Un jour déclarée responsable des maux des temps présents, le lendemain saluée comme la providence de la reprise, la Chine fait l’objet de toutes les attentions. C’est sans doute trop d’honneur ou trop d’indignité. Pékin ne suffira pas à relancer une machine mondiale en panne, quand bien même en aurait-elle l’ambition.

Lorsque de graves difficultés assaillent les nations, un réflexe immémorial consiste à désigner un bouc-émissaire, puis à rechercher un sauveur providentiel. Depuis quelques années, la Chine joue alternativement les deux rôles. Fauteur de troubles, d’abord, en sa qualité d’usine du monde, bénéficiaire de délocalisations massives, à ce titre responsable de l’augmentation du chômage dans les pays développés ainsi que d’une puissante déflation salariale. Facteur de stabilisation, ensuite, par le réinvestissement des excédents commerciaux dans la dette américaine. Puis reviennent les inquiétudes à l’égard d’un créancier suspect de vouloir « abuser » de ses prérogatives, c’est-à-dire de les exercer comme les créanciers occidentaux : aux yeux des autorités US, les Chinois ont le devoir de prêter leurs sous, mais pas vraiment le droit d’exiger des garanties de remboursement. Et de nouveau l’espoir que l’Empire du Milieu devienne la locomotive d’une croissance mondiale en panne, grâce à un gigantesque plan de relance : par l’investissement dans les infrastructures et la consommation des ménages autochtones, supposés acquérir une bonne part des biens produits par le pays et antérieurement destinés à l’exportation. C’est sans doute beaucoup demander à Pékin, au prétexte que la cagnotte de ses réserves de change représenterait environ 2 500 milliards de dollars, fruit de nombreuses années d’exportations. Sa balance commerciale étant appelée à dégager désormais beaucoup moins d’excédents, le flux des revenus externes autorisant l’entretien d’une relance interne va se tarir. Sans compter le fait que la Chine ne peut pas claquer son stock de bons du Trésor américain sans provoquer leur dégringolade sur les marchés financiers, ainsi que le krach du billet vert.

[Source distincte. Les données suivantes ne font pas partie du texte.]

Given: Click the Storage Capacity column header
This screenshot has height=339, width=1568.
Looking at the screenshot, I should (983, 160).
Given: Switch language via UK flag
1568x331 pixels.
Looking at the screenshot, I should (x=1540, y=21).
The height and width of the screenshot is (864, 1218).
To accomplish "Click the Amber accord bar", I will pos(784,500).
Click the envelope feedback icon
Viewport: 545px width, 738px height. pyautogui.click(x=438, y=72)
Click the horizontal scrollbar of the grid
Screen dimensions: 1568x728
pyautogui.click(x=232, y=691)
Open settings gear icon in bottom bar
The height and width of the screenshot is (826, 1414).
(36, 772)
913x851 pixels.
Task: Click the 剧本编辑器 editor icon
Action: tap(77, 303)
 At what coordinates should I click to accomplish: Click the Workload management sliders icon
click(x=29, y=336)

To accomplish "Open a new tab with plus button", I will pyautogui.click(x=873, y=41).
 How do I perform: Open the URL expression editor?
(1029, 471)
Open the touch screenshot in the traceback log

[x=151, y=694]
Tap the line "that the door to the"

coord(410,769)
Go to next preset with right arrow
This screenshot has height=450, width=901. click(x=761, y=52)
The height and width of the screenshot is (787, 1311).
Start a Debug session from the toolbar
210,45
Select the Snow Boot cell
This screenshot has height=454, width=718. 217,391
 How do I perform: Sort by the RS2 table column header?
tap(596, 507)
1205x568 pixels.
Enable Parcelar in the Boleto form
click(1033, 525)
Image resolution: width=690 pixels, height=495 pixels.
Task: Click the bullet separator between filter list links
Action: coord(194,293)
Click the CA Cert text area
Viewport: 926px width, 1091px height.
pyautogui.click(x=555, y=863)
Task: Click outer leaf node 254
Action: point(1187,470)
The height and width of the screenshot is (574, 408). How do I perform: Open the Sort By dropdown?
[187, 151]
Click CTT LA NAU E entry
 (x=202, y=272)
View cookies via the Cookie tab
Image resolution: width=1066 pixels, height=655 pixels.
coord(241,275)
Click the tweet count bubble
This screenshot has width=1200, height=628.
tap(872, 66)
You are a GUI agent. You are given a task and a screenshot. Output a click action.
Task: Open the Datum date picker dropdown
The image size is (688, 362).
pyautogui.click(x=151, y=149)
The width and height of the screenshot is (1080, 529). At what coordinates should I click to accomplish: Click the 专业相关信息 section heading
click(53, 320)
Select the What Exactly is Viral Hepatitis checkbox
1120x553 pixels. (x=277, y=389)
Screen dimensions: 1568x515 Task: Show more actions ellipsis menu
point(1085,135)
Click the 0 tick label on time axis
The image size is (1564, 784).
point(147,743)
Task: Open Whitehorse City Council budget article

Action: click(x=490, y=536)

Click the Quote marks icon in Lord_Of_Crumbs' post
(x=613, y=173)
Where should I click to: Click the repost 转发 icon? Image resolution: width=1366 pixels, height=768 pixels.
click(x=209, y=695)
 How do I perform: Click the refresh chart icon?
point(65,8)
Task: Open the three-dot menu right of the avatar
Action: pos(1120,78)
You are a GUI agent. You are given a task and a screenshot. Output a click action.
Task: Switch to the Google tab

Certes, il est permis de supposer que le potentiel de croissance se trouve davantage en Asie et en Inde que sur le Vieux continent : le niveau de vie y est encore très bas, par rapport au nôtre, et ces deux zones concentrent une bonne partie de la population mondiale. Mais le processus de montée en puissance demande du temps et de la patience : il est infiniment plus lent de créer de la richesse réelle par l’industrie, que de la richesse virtuelle par la finance. Comme l’a démontré l’essayiste Henry C. K. Liu, stratégiste dans un organisme financier New-yorkais (et d’origine chinoise, comme son nom l’indique), les Etats-Unis ne parviendront pas à ficeler un accord en forme de « G2 » avec la Chine, tel qu’ils en ont émis le souhait. Pékin ne servira pas de bouée de sauvetage à Washington, le temps que l’Oncle Sam parvienne (éventuellement) à reprendre du poil de la bête et soit en mesure de… rejeter la bouée. Pékin ne recherchera pas davantage la confrontation avec l’Amérique, mais devrait faire usage de sa puissance pour concourir à une véritable déstructuration des States – laquelle est en cours, et pourrait bien aller jusqu’à la sécession de plusieurs Etats.

Argent et richesse

Le processus en cours aux Etats-Unis (et dans une moindre mesure en Europe) ne manque pas de soulever d’énormes interrogations sur l’avenir, en ce sens qu’il fausse la vision de la réalité. Les banques centrales continuent de déverser des torrents d’argent. Mais comme l’observe justement Henry Liu dans un article de l’Asia Times, elles « savent pertinemment que si elles peuvent créer de l’argent, elles ne peuvent créer de la richesse ». Or, l’argent créé aujourd’hui s’en va directement dans les comptes des organismes financiers, et vient compenser (partiellement) leurs énormes pertes sur les actifs toxiques. Cet argent ne va pas dans les mains des consommateurs, qui pourraient ainsi entretenir la demande nécessaire à la croissance ; il concourt au désendettement privé et tend à revaloriser mécaniquement la valeur des actifs.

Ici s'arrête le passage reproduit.